In April 2010, Eamon Ryan announced that he was proposing to add a number of new events to the free-to-air list. These included the Heineken Cup matches involving Irish provincial teams and the Six Nations rugby championship, as well as the GAA provincial finals, and the All-Ireland quarter- and semi-finals in football and hurling. Also proposed for addition was the Cheltenham horse-racing festival. Determined to retain absolute control over the sale of their rights to whomsoever they chose, the Irish Rugby Football Union – supported by the provincial rugby bodies – launched an impressive counter-attack. In this they were assisted by the rugby correspondents of all the national newspapers. Further support came from Simon Coveney, then the Fine Gael Communications spokesperson who repeatedly proclaimed that ‘Ryan’s interference threatens to destroy the golden era of Irish rugby.’4 Interestingly, Coveney had previously been outspoken in his criticism of the FAI in 2002 and of the then Fianna Fáil-PD government for allowing the sale of the rights to Irish soccer matches to Sky Sports. Back then, Coveney blamed the Government for allowing a pay-to-view channel to buy the rights to Irish soccer internationals, saying it was a failure that had let down the ordinary Irish fan: ‘The decision is a blatant commercial decision by the FAI and a selfish one which will result in a lot of people having to pay for the enjoyment of seeing the Irish team play at home.’5 And yet no-one was more outspoken in his criticism of Éamon Ryan’s proposal than Simon Coveney. Ultimately, Ryan’s proposal fell with the government of which he was part and there is no realistic prospect of it being revived by the current Fine Gael-Labour government.

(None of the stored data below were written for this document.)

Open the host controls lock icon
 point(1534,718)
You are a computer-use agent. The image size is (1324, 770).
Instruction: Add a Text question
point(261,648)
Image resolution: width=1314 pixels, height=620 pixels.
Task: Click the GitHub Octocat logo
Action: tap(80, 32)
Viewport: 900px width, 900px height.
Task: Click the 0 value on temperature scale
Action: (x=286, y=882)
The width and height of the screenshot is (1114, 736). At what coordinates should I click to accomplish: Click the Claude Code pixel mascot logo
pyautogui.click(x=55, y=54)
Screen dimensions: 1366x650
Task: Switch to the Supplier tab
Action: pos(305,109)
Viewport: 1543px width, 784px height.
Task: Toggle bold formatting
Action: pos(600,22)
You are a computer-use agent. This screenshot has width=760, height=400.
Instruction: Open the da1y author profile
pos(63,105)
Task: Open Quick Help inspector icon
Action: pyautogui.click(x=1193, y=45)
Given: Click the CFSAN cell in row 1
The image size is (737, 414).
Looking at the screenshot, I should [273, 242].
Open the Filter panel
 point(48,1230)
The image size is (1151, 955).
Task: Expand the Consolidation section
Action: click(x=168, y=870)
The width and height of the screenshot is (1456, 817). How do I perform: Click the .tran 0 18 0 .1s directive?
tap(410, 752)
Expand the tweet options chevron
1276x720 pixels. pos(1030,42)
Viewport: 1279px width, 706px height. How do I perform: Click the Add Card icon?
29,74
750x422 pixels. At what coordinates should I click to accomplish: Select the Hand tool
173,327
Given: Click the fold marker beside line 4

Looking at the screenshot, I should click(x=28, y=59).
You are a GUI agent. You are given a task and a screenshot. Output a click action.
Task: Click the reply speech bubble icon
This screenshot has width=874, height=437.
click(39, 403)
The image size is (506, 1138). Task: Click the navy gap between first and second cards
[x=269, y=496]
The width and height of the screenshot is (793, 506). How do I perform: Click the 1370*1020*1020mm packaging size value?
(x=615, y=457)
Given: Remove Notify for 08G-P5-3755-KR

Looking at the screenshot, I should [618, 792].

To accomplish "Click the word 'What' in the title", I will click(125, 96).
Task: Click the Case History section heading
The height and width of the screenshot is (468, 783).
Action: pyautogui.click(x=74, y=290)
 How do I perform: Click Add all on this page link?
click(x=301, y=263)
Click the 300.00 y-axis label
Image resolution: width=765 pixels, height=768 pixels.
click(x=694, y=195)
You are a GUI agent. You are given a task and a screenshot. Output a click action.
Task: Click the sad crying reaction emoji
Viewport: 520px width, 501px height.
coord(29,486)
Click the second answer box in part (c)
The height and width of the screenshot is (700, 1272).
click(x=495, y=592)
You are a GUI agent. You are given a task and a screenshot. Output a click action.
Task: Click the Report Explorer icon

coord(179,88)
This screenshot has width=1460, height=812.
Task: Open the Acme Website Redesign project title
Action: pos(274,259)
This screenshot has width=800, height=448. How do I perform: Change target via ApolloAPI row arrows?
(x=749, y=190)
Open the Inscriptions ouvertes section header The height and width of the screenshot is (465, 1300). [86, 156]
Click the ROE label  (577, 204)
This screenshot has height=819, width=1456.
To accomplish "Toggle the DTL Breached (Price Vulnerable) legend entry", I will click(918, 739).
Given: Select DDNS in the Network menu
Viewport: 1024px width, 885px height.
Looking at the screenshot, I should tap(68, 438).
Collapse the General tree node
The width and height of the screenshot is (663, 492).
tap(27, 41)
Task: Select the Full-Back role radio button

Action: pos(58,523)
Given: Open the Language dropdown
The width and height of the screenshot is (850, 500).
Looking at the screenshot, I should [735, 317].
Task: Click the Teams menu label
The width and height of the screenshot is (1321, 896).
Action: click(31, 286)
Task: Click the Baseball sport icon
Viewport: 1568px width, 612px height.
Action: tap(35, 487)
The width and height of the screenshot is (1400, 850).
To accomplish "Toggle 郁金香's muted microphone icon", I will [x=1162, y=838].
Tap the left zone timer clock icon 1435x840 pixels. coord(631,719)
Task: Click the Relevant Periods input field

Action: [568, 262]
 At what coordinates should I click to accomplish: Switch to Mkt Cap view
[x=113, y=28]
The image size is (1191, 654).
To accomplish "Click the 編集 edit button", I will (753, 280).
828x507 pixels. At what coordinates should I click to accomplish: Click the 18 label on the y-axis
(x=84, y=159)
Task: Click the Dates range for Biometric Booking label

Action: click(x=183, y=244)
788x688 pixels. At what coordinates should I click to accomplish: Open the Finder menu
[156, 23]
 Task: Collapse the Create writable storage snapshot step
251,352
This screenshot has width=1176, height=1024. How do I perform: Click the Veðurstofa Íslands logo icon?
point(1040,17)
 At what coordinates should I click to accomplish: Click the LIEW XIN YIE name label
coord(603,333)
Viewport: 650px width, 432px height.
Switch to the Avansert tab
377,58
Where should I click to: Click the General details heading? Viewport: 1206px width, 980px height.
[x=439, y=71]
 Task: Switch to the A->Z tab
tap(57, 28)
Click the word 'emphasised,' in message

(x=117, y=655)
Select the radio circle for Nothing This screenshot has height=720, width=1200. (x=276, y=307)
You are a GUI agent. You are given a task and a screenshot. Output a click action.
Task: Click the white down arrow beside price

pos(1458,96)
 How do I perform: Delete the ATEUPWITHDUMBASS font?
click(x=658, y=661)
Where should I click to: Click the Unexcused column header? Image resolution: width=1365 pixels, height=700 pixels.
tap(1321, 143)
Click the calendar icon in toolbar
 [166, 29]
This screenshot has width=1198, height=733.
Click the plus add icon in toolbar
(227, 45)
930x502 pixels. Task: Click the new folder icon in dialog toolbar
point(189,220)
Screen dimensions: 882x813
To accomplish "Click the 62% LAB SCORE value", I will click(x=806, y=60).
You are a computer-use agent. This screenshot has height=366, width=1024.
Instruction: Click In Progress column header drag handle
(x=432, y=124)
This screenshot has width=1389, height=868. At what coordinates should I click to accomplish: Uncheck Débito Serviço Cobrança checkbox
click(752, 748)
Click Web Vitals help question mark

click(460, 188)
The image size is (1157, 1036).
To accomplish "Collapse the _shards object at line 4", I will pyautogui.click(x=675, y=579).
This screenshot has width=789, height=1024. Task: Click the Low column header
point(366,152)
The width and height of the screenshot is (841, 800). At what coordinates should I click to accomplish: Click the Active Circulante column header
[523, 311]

It has always been a major challenge for sports organisations to decide how best to present their sports on television. The phenomenal growth of rugby in Ireland over the past decade is a tribute to rugby’s administrators and their capacity to extend rugby into areas where the game previously had no meaningful support. This is particularly true of Leinster. Striking the balance between using television to promote the game and using television money to pay its professional players is no straightforward matter. Nonetheless, compelling evidence illustrates how the sale of the rights of major sporting events has created a new elitism in which people who are older or poorer or who live in rural areas are disproportionately excluded from watching such matches on television. The move of Heineken European Cup Rugby from RTE to Sky Sports demonstrates this clearly. Considerably fewer people watched Heineken Cup Rugby when it was shown exclusively in Ireland on Sky in 2007 than when it was free-to-air on RTE in 2006. A direct comparison can be made between the quarter-finals of the competition in successive years, played in the aftermath of successful international rugby seasons which saw Ireland win the Triple Crown and enjoy unprecedented media profile. On Saturday, 31 March 2007 Leinster played an away Heineken Cup quarter-final against London Wasps. The game was shown live on Sky Sports 1. The previous year at the quarter-final stage Leinster had played away at Toulouse, again on a Saturday afternoon, 1 April 2006. This game was shown free-to-air on RTE.
There was a significant difference in viewership:
255,000 people watched the 2006 match on RTE, 47,000 watched on Sky in 2007.
The number of children under 14 watching the Leinster quarter-final match dipped from 27,000 on RTE in 2006 to 2,000 on Sky in 2007.
The number of women who watched the 2006 match on RTE was 67,000 and on Sky in 2007 the number was 9,000.
The number of people in rural areas who watched the 2006 match on RTE was 111,000, while the number who watched the Sky match in 2007 was 9,000.
The decline in people watching the quarter-final was particularly pronounced in Connacht-Ulster where the number of viewers fell from 45,000 for the 2006 RTE broadcast to 3,000 for the Sky match in 2007.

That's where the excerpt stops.